Any report on the transpacific can't leave out developments in the Far East/Europe trade. That's because the two have become inextricably linked as larger vessels are deployed by the dozen or so truly global carriers. In the most recent boom times, mega-ships entering into the Far East/Europe pushed slightly smaller, but still pretty big ships into the transpacific.
|'It's very difficult to be positive about the prospects for container shipping in the current economic climate. '|
When the transpacific faded in the second half of 2007, carriers shifted excess capacity back to the Far East/Europe. But that free-for-all was never going to last very long. Now that capacity is being cut on both lanes, there doesn't seem to be any other trade with enough mass to vacuum up the excess.
'It's very difficult to be positive about the prospects for container shipping in the current economic climate,' said Simon Heaney of Drewry Shipping Consultants. 'The transpacific trade, of all the major east/west trades, entered this period of turbulence from an already weak point and Drewry sees no reason to expect 2009 to be significantly better.
'The demand slowdown and lower fuel surcharges are pushing down all-in freight rates in most U.S. container trades, and unsurprisingly carriers are reacting by shedding capacity. These winter retrenchments are not new, but what is different this time round is the lack of cascading options with virtually all routes suffering from the same demand slough. Just how many transpacific ships are parked up – and how long they remain inactive – will serve as a useful barometer for the U.S. economy as a whole in 2009,' Heaney said.
Drewry is projecting a 3.9 percent drop in transpacific eastbound volume in 2008, to 13.9 million TEUs.

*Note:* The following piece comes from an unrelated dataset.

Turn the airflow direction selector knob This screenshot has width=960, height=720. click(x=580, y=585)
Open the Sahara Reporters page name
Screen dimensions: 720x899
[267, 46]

The forecast for 2009 is 1.9 percent growth.
'However, that forecast was made in September and now looks to be on the high side and is more likely to be zero or worse,' Heaney said.

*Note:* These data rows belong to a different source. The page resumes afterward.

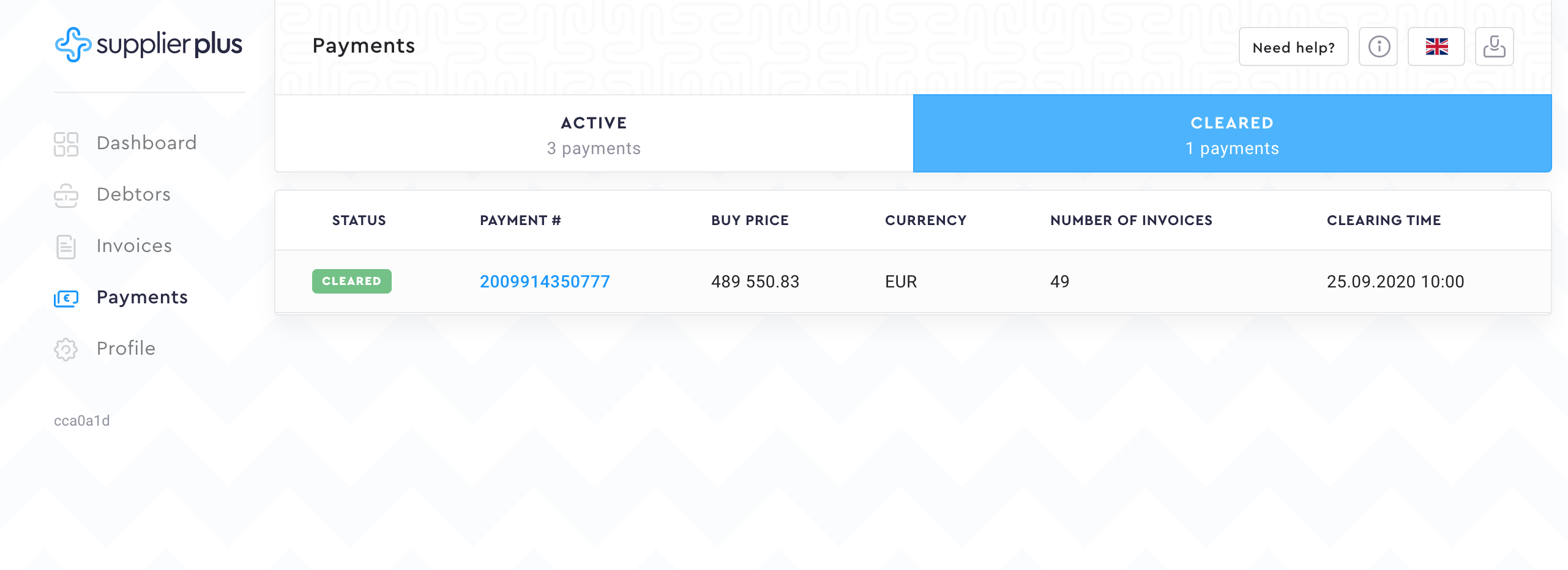Navigate to Invoices in sidebar

pyautogui.click(x=134, y=246)
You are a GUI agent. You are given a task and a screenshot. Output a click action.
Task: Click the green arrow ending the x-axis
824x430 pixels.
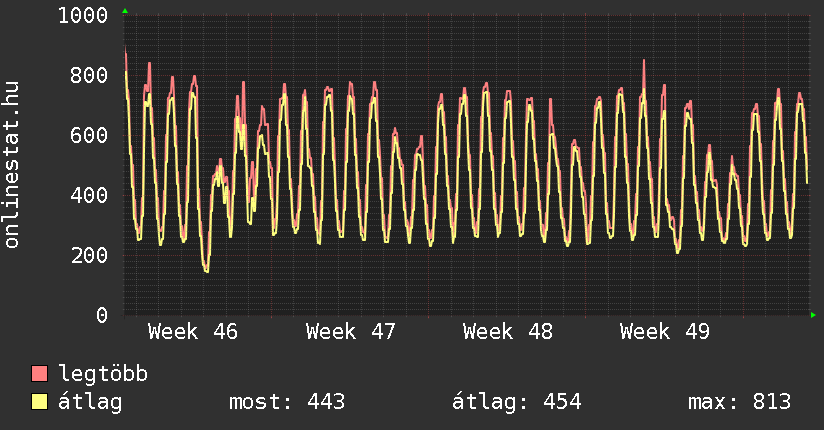(x=814, y=315)
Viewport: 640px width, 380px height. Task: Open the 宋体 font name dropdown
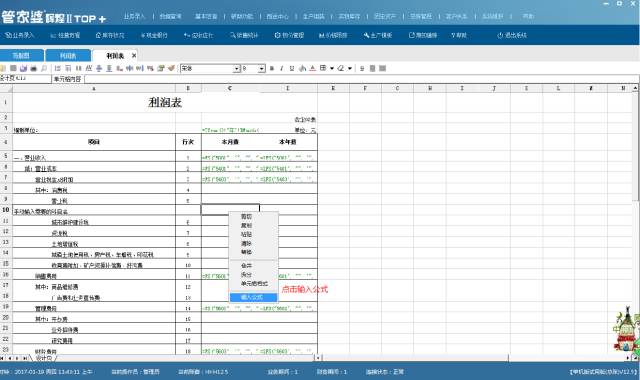coord(237,69)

That sentiment was bolstered by Charles de Trenck, founder of Hong Kong-based Transport Trackers, who said at a conference in early December to plan on zero growth in all major trades and hope for the best in 2009.
As for the rate outlook next year, Drewry predicts carriers will keep at their goal of recovering more costs.
'Despite the recent drop in bunker prices carriers are unlikely to let up in their efforts at recouping a greater share of fuel surcharges from shippers, especially for U.S. inland,' Heaney said. 'Ocean carriers must look enviously at the big U.S. railroads, which are far more adept at collecting surcharges, and as a result have been able to increase intermodal prices despite lower volumes.'
Containerization International, in a November analysis of freight rates, said it expects ship utilization levels on the eastbound transpacific to fall from 86 percent currently to 83 percent in the first half of 2009.
That's not 'disastrous,' CI said, but 'they are a far cry from what ocean carriers have been used to since 2002, when China first exploded on to the international trading scene.' The load factors are also lower than what the Transpacific Stabilization Agreement has been forecasting.
'The falling rates suggest that carriers still place considerable emphasis on market share and full ships, with the whole situation exacerbated by non-vessel operators and logistics agents 'cleverly playing carriers off against each other,' ' Lloyd's List reported in November.